RENEE MONTAGNE, HOST:
And the controversial Keystone XL pipeline, whose construction has been delayed over environmental concerns, could now face some competition.
As NPR's John Ydstie reports, two companies have announced plans to build pipelines that would carry out the same service as the XL, channeling oil from Canada's tar sands to refineries in the Gulf of Mexico.
JOHN YDSTIE, BYLINE: The two companies, Enbridge Incorporated of Calgary, Alberta and Enterprise Products Partners of Houston say they're going to expand pipeline capacity from Flanagan, Illinois to Cushing, Oklahoma and then on to the U.S. Gulf Coast. Together, they would move as much as 850,000 barrels a day of crude, primarily from Canada's tar sands.
Anthony Swift, a lawyer for the Natural Resources Defense Council, says that group opposes the proposed pipelines, just as it opposes the Keystone, even though they're routed along existing pipeline routes. Swift says that's partly because the consistency of tar sands crude makes it more likely to cause spills.
ANTHONY SWIFT: It so thick that it has to be moved at high pressures that increase the temperatures that these pipelines run at.

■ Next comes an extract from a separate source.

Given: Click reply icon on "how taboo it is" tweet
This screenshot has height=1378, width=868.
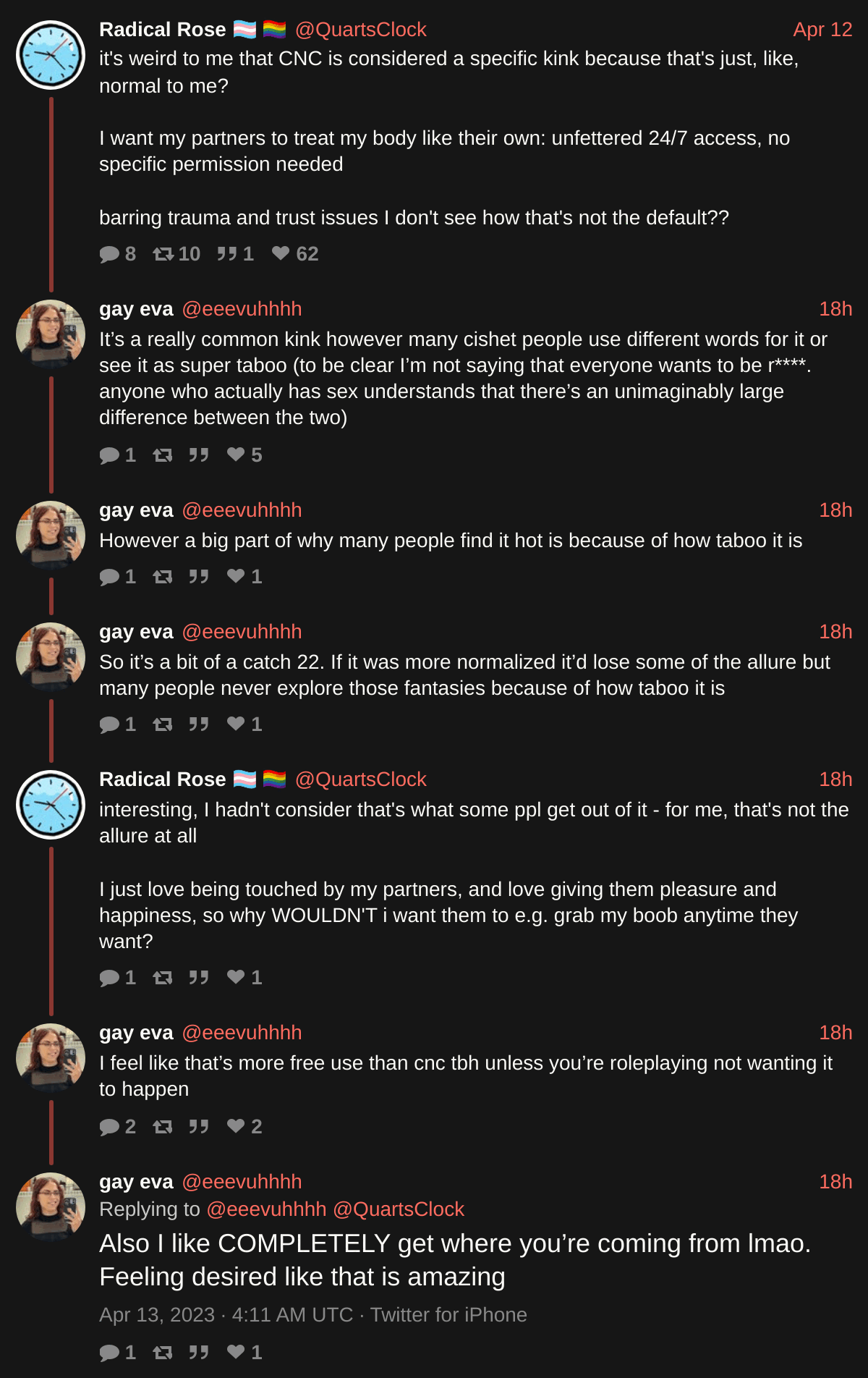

YDSTIE: In addition, says Swift, tar sands crude is undesirable because the level of pollution associated with extracting and using it is higher than for many other forms of crude.
DAVID GREENE, HOST:
While they do need to be approved by federal regulators, the newly announced pipelines don't need the same presidential sign-off as the stalled Keystone XL. That's because the cross-border pipelines they connect to have already been built.